Willow Springs Books is thrilled to announce that Jaclyn Watterson’s Ventriloquisms, 2016 winner of the Spokane Prize for Short Fiction, has officially released today, Oct. 1st!

“One of the great joys of being an avid reader of fiction is coming across a writer who makes you question the ways you have read stories in the past. It doesn’t happen often, but when it does, it’s like discovering a sixth sense, a new way of bearing witness and processing the world. Such was the surprise and delight I felt reading Ventriloquisms,” says Alexis Smith, judge of the 2016 Spokane Prize.
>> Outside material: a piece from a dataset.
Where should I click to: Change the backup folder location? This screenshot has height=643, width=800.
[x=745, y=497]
Ventriloquisms has been referred to as “harrowing, subversive, and gorgeously provocative,” (Melanie Rae Thon), “completely unafraid of the visceral,” (Tim Parrish) and “serious, hilarious, and highly recommended” (Stacey Levine). Watterson’s collection questions our conceptions of embodiment, family, and community through surreal vignettes, including a world where women are converted to infants (“A Baby Is a Dreadful Thing”) and a sequence where people’s bodies are converted to papier-mâché (“Ruby Jones and The Soup”). This evocative, imagistic prose ultimately weaves, in Seqouia Nagamatsu’s words, “emotional resonance, memory, and sisterhood… into every line.”
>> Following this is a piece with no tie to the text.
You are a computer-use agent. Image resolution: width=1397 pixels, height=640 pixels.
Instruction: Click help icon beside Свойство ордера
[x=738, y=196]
Jaclyn Watterson is left-handed, vegetarian, and of choleric temperament. She gardens in fair weather on a small balcony and makes her home with the novelist Michael Shou-Yung Shum and several feline companions. Her fiction and nonfiction have appeared in The Spectacle, New Delta ReviewNorth Dakota QuarterlyPuerto del Sol, BirkensnakeThe Collagist, and several other venues. Jaclyn holds a PhD in literature and creative writing from the University of Utah. Ventriloquisms is her first book of short fiction.